[Data listing]
▬▬▬▬▬▬

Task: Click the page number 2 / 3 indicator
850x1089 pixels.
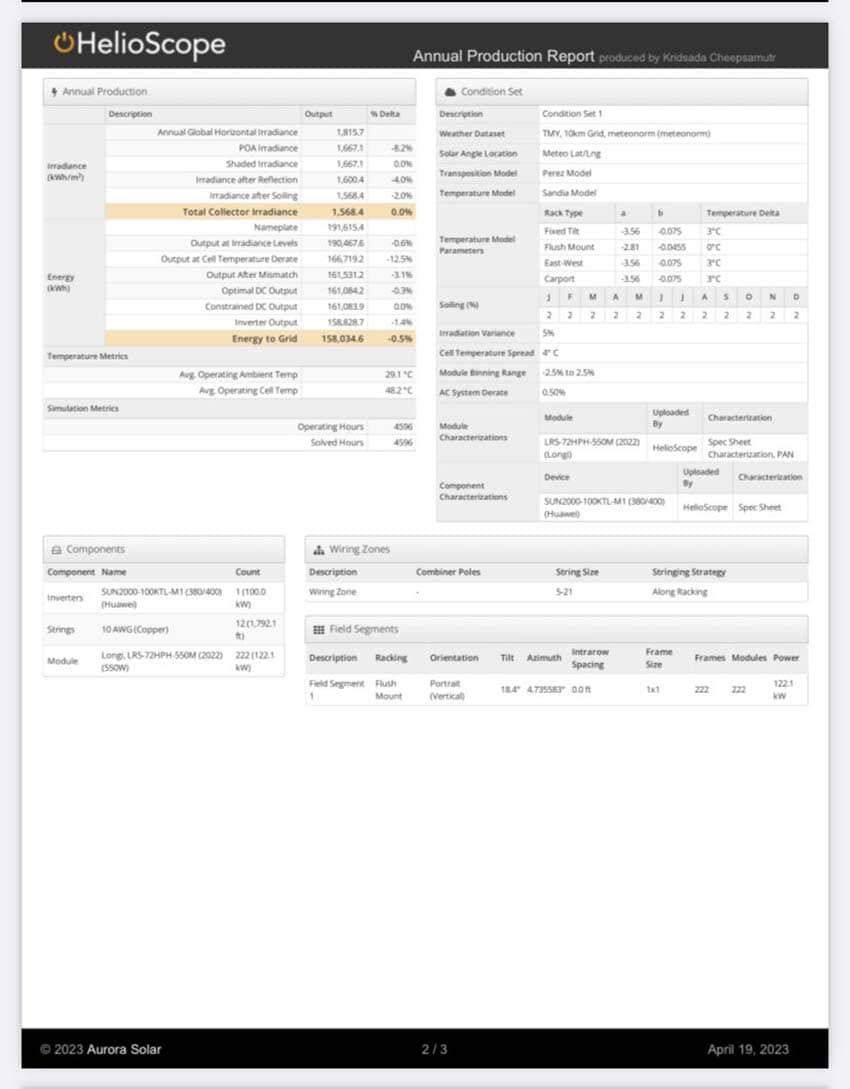Action: coord(434,1049)
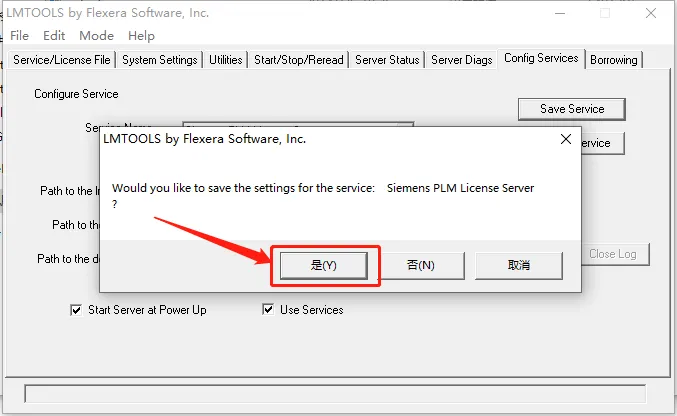Image resolution: width=677 pixels, height=416 pixels.
Task: Toggle the Use Services checkbox
Action: coord(268,309)
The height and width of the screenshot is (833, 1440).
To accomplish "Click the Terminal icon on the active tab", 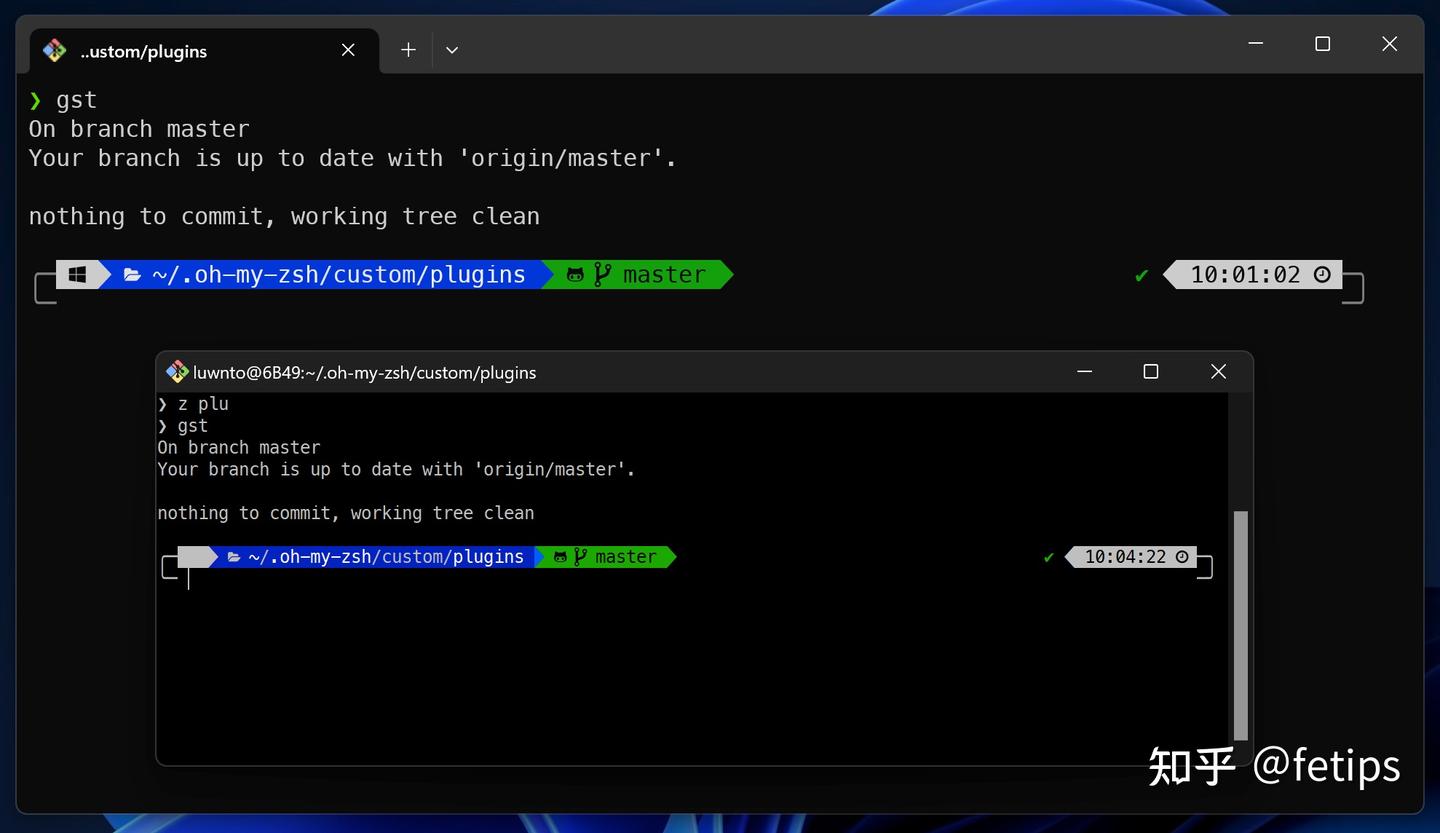I will (x=54, y=50).
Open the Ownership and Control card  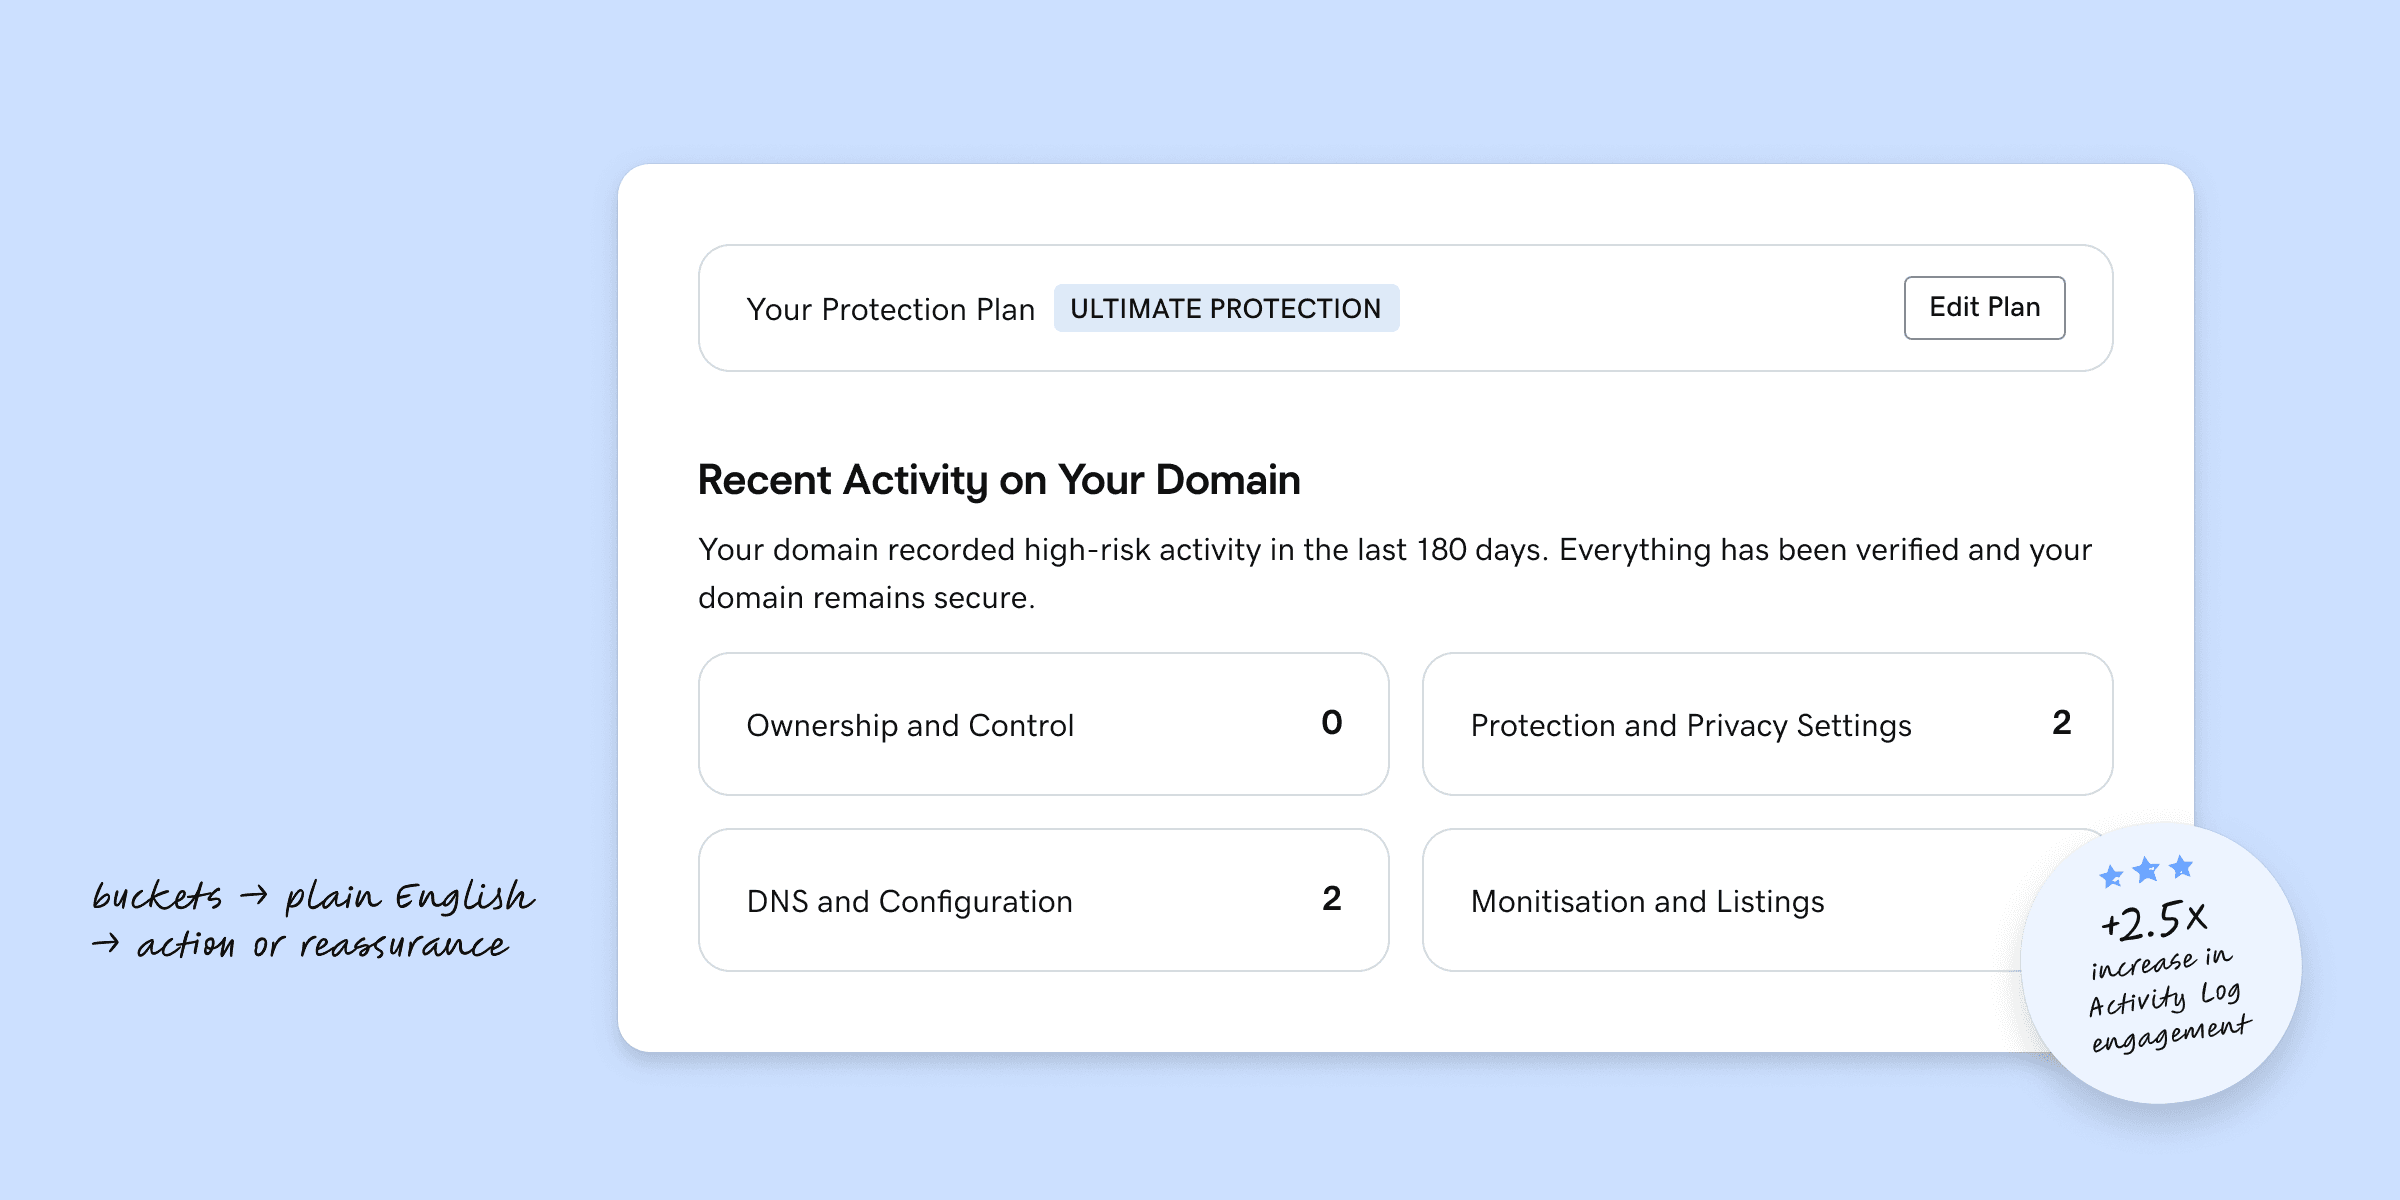tap(1042, 724)
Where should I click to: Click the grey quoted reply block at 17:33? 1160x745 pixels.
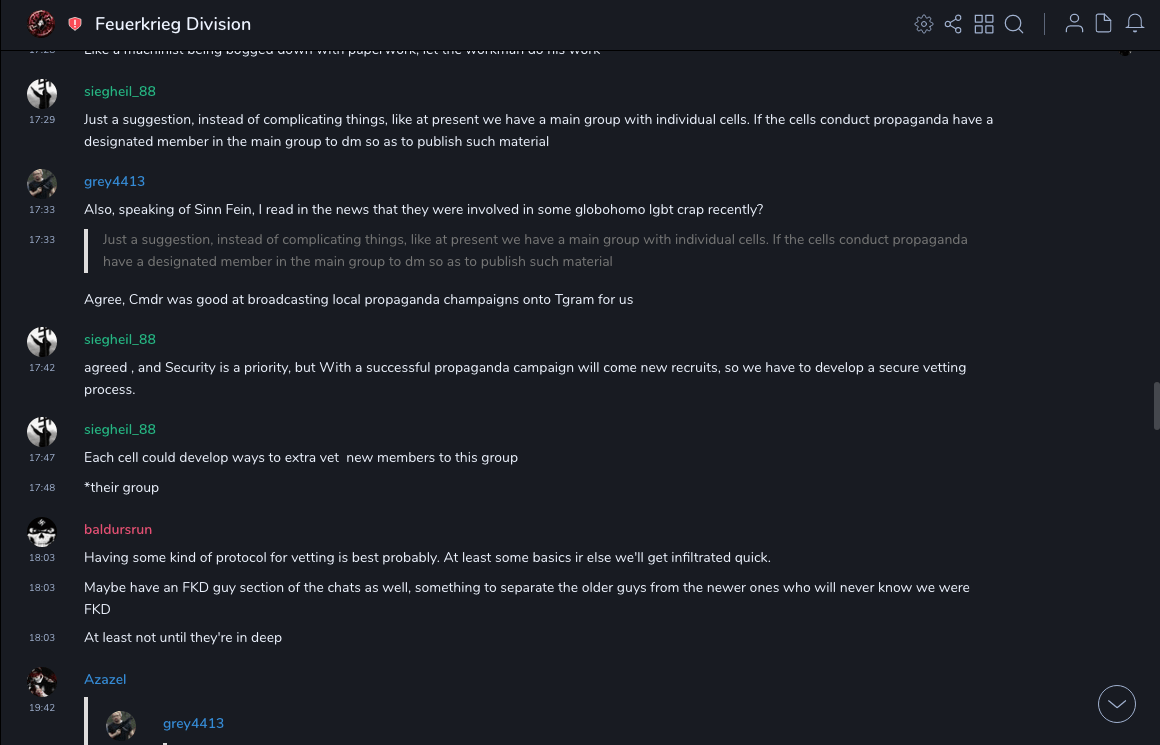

▬▬▬▬▬▬

» WHAT TO PRODUCE
Rewrite the entries from the first line up to and including the line with "Action: coord(268,309)", replacing "indicator" with "label" and keeping everything else the same. Leave the pictures out of your answer.

» REPLY
Task: Click the page number 2 / 3 label
850x1089 pixels.
Action: coord(434,1049)
Image resolution: width=677 pixels, height=416 pixels.
Task: Toggle the Use Services checkbox
Action: coord(268,309)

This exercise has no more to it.